I’m new to the FOSS world and it was quite interesting to see someone use our project to compete with us.

2 comments

(Creator of Superblocks here)

Yes, we do use some Appsmith code (Apache 2.0) in Superblocks specifically related to our frontend drag and drop canvas and components, as part of our UI builder in Superblocks. We’ve evolved our architecture significantly over the past 18 months to support our unique API execution model.

We do not use it in our API builder, workflow builder, scheduled job builder, agent platform, permissions, audit logs, observability, integrations, version control and more, all of which have been built on a different architecture to provide different value to our customers.

What Appsmith has built is impressive and is a good option for customers who may prefer to fork and customize their UI builder or prefer to manage a full on-prem platform themselves. The customers who choose Superblocks are a different group with different needs.

Thanks for confirming.
What is the license you are using?

If your intention is not to allow this, you could switch to AGPL.

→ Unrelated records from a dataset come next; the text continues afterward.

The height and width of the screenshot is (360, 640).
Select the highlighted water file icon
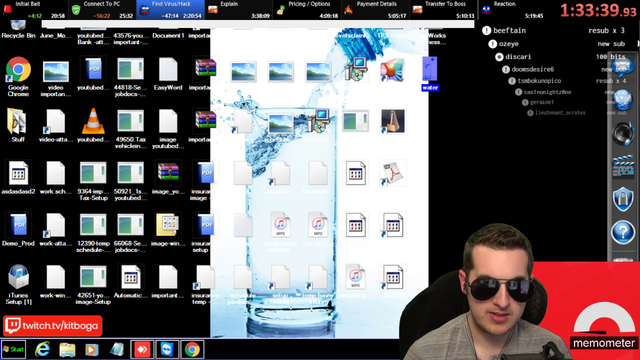pyautogui.click(x=430, y=73)
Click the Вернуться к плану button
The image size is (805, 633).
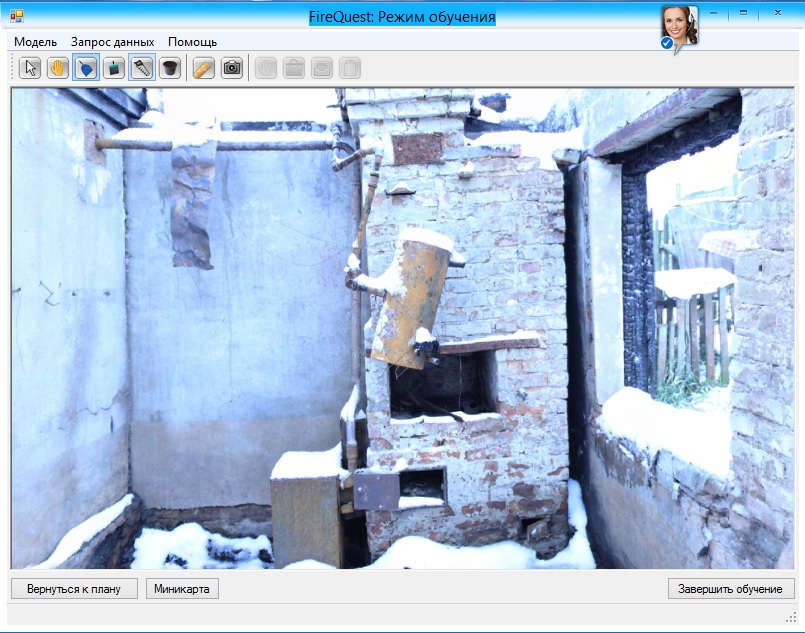pyautogui.click(x=74, y=589)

We use the Apache 2.0 license and we don’t intend to change it. AGPL would restrict adoption. We have a few large companies that maintain Appsmith forks customised for their needs. A couple of them have made the product better. Only thing that I’d like is an acknowledgement at this point. An engineer from Superblocks spent hours of my team’s time asking questions about the project on our Discord community. We were too dim to realise that the engineer wasn’t interested in contributing but competing. It’s all perfectly legal, but definitely left a poor taste once we found the product.